MultiSoc-4D: A Benchmark for Diagnosing Instruction-Induced Label Collapse in Closed-Set LLM Annotation of Bengali Social Media
Annotation automation via Large Language Models (LLMs) is the core approach for scaling NLP datasets; however, LLM behavior with respect to closed-set instructions in low-resource languages has not been well studied. We present MultiSoc-4D, a Bengali social media dataset benchmark, which contains 58K+ social media comments from six sources annotated along four dimensions: category, sentiment, hate speech, and sarcasm. By employing a structured pipeline where ChatGPT, Gemini, Claude, and Grok individually annotate separate partitions, while sharing a common validation set of 20%, we diagnose LLM behavior systematically. We discover a prevalent phenomenon called "instruction-induced label collapse", wherein LLMs show a systematic preference towards fallback labels (Other, Neutral, No), leading to high agreement rates but under-detection of minority categories.

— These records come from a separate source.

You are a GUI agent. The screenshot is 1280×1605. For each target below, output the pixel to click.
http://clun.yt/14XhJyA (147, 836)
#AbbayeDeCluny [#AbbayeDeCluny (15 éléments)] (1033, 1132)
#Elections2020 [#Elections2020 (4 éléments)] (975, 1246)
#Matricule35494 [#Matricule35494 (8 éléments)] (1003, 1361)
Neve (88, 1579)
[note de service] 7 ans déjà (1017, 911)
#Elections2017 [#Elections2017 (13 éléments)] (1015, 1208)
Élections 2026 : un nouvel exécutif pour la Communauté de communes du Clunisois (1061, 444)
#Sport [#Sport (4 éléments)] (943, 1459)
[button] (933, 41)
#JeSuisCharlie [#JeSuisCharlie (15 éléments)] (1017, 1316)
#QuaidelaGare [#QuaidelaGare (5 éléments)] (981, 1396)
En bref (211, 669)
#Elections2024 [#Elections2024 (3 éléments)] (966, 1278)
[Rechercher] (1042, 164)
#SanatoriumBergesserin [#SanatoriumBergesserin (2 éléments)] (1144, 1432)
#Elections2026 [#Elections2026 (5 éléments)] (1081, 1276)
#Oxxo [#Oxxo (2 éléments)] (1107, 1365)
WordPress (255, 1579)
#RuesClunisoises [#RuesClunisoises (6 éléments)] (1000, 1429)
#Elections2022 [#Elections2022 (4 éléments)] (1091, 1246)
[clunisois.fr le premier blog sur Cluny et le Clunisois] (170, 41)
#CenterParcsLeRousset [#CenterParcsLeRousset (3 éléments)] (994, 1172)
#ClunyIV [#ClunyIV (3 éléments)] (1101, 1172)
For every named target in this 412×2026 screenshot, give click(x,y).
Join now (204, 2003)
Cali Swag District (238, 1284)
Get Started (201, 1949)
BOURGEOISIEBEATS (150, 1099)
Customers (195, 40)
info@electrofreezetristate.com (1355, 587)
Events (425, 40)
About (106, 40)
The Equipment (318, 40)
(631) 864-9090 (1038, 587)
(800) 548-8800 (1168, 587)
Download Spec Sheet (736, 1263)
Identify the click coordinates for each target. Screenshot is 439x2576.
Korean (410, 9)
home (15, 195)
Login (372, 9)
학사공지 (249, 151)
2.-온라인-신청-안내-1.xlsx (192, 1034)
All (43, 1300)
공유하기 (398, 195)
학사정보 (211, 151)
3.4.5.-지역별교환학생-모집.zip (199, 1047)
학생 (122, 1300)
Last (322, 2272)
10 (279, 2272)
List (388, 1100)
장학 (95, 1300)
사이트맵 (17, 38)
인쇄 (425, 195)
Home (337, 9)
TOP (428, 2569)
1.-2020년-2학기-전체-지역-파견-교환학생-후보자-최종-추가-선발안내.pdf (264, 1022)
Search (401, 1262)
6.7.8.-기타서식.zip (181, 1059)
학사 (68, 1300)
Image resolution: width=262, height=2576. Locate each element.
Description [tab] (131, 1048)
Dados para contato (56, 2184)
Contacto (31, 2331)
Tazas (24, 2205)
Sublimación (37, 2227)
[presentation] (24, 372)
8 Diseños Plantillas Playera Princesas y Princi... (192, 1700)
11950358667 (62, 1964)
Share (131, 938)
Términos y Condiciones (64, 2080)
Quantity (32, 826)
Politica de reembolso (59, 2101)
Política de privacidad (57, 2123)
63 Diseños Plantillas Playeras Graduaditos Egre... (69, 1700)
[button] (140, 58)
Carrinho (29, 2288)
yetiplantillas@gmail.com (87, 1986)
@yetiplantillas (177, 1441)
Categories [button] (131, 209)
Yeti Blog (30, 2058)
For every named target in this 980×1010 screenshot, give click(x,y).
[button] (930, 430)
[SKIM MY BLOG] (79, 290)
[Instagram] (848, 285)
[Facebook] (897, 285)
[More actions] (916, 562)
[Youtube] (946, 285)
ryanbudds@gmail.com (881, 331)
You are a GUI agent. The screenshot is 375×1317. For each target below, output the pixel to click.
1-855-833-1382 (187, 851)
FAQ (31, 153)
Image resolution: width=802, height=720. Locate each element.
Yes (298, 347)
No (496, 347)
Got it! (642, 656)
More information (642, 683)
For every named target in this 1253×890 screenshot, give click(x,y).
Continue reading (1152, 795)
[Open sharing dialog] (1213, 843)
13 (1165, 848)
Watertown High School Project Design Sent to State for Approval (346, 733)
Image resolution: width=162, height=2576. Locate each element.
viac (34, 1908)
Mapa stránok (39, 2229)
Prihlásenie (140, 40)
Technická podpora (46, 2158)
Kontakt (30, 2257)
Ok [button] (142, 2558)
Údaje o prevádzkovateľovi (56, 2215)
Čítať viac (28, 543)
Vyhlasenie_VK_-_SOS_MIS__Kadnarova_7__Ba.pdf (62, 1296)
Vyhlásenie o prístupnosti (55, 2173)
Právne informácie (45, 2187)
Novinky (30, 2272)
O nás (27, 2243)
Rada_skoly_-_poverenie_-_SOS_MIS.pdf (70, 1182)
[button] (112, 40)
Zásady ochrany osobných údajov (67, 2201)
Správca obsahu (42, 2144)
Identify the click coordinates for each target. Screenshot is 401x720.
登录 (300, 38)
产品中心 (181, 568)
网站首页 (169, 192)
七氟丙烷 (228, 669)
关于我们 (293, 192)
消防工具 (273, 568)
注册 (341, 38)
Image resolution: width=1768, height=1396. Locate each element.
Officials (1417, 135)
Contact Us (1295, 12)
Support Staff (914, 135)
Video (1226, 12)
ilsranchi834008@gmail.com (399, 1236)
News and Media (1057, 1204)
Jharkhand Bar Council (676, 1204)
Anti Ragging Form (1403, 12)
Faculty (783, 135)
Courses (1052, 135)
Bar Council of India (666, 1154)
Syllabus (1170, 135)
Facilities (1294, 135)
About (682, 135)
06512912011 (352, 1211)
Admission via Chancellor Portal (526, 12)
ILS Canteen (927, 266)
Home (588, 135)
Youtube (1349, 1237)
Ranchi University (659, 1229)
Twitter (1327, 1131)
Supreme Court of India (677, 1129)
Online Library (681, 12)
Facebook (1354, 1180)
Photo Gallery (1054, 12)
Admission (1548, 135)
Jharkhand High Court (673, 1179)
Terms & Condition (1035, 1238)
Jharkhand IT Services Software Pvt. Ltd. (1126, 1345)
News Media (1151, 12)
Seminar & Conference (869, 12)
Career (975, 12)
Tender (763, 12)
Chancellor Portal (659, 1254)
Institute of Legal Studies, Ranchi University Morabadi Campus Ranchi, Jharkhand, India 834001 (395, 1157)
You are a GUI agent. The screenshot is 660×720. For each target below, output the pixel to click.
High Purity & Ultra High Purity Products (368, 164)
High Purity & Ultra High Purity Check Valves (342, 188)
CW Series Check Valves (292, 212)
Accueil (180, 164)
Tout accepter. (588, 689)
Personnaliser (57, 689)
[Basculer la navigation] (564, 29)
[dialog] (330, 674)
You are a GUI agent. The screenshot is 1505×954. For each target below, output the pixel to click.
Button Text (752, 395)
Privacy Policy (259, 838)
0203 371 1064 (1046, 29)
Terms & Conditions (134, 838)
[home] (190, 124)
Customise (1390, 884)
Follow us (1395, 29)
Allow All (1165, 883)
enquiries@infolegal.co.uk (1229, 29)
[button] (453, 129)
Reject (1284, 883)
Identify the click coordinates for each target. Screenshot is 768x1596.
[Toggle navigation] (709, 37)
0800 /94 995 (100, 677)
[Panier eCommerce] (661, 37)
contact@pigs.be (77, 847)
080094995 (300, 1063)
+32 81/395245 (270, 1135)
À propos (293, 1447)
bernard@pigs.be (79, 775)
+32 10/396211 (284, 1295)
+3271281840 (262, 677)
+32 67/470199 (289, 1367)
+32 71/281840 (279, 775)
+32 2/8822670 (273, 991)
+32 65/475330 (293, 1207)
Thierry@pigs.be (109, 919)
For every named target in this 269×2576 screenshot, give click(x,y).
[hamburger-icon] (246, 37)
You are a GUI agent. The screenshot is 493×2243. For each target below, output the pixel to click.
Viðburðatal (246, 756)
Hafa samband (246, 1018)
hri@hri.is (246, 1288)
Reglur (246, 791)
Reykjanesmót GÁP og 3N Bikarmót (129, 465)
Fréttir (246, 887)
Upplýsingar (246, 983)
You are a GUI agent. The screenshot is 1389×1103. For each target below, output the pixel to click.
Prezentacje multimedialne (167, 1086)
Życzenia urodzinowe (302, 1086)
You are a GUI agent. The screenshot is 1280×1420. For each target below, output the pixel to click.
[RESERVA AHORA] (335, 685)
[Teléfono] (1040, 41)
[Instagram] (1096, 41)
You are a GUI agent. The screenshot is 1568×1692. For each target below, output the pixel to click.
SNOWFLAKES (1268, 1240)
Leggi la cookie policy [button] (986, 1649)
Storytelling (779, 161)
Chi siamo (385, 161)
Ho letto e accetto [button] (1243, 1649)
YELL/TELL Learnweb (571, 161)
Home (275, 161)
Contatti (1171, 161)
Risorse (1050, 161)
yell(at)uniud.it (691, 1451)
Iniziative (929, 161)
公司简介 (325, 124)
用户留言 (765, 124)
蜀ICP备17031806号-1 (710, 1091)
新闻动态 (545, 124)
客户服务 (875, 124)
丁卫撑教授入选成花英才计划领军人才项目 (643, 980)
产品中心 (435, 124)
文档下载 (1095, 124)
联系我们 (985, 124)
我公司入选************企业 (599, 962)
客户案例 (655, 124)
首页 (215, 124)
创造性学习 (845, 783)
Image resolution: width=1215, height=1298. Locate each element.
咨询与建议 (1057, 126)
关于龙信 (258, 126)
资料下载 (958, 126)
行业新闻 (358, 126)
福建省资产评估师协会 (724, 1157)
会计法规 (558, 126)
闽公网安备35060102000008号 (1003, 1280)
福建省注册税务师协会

For example, we find that LLMs failed to detect 79% and 75% of instances with hateful and sarcastic content compared to a human-calibrated reference. Furthermore, we prove that it represents a "label agreement illusion", statistically validated via almost null Fleiss' Kappa ($κ\approx -0.001$) on sarcasm detection. Across 40+ LLMs, we benchmark this annotation bias propagation within the training pipeline, regardless of architectural differences. We release MultiSoc-4D as a diagnostic benchmark for annotation biases in Bengali NLP.